Mit dieser Drohkulisse steht China im Einstieg in den europäischen Markt und versucht nun, über die schwächsten Glieder hierzulande einzudringen und den europäischen Anbietern Konkurrenz zu machen. Im freien Markt Europas könnten die verbliebenen großen europäischen Anbieter wie Siemens und Alstom-Bombardier preislich kaum gegenhalten. Da China im Gegensatz zu Europa das Bahngeschäft, das Logistikgeschäft unter nationalen Schutz gestellt hat, können die Europäer im Land der Mitte kein Lok-Geschäft machen. So ausgestattet wurde die CRRC zum welteit führenden Bahnhersteller, größer als Siemens, Alstom, Hitachi, General Electric und weitere große Player zusammengenommen.

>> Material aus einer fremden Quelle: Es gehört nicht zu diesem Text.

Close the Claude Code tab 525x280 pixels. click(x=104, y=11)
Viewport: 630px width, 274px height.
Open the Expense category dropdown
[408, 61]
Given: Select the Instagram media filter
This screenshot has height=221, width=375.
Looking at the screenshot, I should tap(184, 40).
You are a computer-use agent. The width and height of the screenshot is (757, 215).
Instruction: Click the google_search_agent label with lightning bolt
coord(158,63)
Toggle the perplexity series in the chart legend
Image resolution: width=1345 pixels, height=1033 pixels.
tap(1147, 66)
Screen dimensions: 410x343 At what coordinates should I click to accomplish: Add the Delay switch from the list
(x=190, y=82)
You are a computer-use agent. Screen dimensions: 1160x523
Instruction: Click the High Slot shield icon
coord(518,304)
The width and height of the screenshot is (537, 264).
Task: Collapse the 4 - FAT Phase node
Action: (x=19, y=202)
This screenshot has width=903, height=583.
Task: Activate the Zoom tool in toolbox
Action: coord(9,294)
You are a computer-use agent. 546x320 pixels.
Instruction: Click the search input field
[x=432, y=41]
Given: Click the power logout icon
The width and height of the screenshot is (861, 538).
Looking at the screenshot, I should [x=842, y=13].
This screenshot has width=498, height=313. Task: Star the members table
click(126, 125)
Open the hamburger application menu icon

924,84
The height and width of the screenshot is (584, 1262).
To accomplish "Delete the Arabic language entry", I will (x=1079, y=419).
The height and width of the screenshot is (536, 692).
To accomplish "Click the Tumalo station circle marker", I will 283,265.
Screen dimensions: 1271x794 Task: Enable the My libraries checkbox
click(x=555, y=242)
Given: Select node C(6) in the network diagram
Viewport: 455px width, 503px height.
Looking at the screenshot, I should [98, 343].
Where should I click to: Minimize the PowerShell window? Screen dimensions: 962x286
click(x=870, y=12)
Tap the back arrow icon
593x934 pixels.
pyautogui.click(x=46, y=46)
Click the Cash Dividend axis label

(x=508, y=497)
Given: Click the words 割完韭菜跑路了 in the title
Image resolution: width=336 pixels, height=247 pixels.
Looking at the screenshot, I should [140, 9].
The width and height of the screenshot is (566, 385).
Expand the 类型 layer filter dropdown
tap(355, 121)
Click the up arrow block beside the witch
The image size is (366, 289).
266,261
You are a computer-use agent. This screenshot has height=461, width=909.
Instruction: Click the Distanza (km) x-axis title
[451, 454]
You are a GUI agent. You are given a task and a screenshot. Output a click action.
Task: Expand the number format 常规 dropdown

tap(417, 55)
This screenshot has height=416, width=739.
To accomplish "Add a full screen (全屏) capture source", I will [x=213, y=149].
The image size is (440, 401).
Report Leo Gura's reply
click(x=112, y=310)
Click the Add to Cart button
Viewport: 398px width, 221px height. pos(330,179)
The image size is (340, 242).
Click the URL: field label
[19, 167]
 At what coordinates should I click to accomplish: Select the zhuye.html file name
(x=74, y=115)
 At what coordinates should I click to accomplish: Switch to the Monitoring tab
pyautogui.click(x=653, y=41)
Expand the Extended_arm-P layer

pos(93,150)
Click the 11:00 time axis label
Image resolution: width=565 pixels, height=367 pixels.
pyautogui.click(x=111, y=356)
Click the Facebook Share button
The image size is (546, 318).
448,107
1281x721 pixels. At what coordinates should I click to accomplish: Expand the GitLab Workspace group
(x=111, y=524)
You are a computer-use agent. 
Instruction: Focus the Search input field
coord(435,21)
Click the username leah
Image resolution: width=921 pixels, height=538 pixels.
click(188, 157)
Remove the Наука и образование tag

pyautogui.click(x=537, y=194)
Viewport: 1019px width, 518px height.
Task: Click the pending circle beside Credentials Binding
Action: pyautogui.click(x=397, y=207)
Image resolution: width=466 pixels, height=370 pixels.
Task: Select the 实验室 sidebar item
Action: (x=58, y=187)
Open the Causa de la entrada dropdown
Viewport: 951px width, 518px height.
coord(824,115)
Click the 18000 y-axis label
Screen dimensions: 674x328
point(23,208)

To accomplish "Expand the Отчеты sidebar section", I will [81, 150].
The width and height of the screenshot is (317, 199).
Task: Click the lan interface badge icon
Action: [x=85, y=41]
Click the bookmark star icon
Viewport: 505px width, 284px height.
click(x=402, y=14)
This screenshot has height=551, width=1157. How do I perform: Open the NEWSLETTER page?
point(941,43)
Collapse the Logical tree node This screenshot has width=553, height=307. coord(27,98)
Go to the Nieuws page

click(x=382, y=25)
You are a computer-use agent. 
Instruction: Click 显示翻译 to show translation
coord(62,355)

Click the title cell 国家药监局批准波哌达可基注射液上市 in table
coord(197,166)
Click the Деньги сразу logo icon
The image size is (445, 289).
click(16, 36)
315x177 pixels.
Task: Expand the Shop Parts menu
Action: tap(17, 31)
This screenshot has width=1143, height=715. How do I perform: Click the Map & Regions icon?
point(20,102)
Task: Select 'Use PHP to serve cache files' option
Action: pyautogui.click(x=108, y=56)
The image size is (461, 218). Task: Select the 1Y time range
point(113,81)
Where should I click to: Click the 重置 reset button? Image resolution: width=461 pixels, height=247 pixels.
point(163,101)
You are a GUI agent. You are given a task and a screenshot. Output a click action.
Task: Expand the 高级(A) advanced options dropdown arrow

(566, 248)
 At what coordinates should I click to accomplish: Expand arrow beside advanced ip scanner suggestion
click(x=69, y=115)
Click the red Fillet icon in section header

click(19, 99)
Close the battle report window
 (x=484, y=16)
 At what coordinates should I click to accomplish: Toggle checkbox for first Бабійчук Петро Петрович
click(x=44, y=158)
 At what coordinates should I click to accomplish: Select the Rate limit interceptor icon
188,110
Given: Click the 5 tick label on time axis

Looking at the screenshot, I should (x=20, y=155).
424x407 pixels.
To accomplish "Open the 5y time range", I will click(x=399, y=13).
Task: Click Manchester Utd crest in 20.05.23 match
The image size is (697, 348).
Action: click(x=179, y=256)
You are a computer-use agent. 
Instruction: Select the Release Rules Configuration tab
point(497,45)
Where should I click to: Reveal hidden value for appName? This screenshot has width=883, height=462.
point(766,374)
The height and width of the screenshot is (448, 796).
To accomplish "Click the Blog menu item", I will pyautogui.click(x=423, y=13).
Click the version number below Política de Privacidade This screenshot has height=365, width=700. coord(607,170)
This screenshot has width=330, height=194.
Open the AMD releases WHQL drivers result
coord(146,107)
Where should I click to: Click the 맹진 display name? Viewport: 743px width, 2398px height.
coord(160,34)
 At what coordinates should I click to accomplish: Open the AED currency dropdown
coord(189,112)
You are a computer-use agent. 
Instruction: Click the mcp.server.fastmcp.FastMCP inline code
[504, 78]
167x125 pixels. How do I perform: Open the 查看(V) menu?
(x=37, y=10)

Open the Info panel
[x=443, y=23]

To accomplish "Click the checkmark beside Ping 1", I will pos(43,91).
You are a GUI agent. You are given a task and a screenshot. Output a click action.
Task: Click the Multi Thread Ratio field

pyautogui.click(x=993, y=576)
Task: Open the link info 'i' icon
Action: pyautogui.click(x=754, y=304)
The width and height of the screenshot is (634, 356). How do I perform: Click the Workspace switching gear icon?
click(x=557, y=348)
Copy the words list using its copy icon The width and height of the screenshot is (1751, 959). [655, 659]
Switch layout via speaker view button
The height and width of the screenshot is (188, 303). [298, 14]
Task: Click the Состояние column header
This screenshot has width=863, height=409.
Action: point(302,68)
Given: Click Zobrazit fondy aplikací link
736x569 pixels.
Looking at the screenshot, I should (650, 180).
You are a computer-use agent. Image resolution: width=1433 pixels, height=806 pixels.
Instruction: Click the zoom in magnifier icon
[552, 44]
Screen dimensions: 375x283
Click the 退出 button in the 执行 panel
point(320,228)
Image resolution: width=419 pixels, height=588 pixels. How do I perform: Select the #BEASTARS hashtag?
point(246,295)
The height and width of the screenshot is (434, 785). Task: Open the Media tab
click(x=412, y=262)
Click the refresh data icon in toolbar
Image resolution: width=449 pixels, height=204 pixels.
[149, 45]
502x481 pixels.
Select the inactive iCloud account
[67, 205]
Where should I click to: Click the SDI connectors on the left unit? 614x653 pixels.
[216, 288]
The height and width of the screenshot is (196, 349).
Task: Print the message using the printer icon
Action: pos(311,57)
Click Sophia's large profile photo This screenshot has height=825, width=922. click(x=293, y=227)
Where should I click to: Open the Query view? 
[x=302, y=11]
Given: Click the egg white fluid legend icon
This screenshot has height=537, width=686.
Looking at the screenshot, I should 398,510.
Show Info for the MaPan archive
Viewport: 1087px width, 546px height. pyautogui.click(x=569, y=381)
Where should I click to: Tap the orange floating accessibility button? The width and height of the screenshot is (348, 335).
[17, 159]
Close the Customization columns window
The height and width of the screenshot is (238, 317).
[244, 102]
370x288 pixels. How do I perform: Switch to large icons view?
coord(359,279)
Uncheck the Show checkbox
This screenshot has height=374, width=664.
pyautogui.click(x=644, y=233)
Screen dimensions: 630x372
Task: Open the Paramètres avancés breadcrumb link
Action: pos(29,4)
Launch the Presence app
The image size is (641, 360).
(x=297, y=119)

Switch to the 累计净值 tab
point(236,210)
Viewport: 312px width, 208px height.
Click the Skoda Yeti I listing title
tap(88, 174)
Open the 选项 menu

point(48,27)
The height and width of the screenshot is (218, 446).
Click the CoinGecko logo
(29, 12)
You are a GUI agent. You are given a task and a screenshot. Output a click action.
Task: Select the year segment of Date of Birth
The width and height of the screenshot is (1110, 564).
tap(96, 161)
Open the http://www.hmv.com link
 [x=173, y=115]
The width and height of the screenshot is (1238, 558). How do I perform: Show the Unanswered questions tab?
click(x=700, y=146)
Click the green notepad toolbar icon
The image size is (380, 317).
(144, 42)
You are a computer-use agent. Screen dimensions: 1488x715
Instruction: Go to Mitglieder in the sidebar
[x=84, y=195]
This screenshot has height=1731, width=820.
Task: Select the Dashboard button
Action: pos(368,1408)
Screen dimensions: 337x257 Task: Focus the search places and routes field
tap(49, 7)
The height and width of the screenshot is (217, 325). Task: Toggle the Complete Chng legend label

Dieses aus einer ganz anderen Branche kommende Beispiel soll zweierlei erläutern, nämlich dass erstens über eine kleine Übernahme ganz große Ziele verfolgt werden können Und dass zweitens Europa in seiner Zerstrittenheit und mit seinem Rechtssystem den Chinesen nichts entgegenzusetzen hat. So urteilt die europäische Kartellbehörde immer auf der Basis des europäischen Marktes, in dem Wettbewerbsgleichgewicht zu herrschen hat und mit dem Ergebnis, dass unsere Player im Vergleich zur weltweiten Wettbewerberstruktur zu klein bleiben und in ihrer globalen Reichweite begrenzt sind.
Das europäische Wirtschaftsverständnis ist von gestern
Darüber hinaus sind unsere strategischen Denkmodelle, die etwa kartellrechtlichen Beurteilungen in Europa zu Grunde gelegt werden, längst überholt. Die EU-Kartellbehörde denkt im Wesentlichen immer noch auf der Basis von abgeschlossenen Unternehmen in geschlossenen Märkten, während die innovativsten und erfolgreichsten Player vor dem Hintergrund vielfacher Transformationen längst Entgrenzungen, vielfache Vernetzungen, die Virtualisierung, die Mobilisierung der Wertschöpfung, online-Plattformen, Lösungszusammenschlüsse und digitale Ökosysteme weltweit betreiben.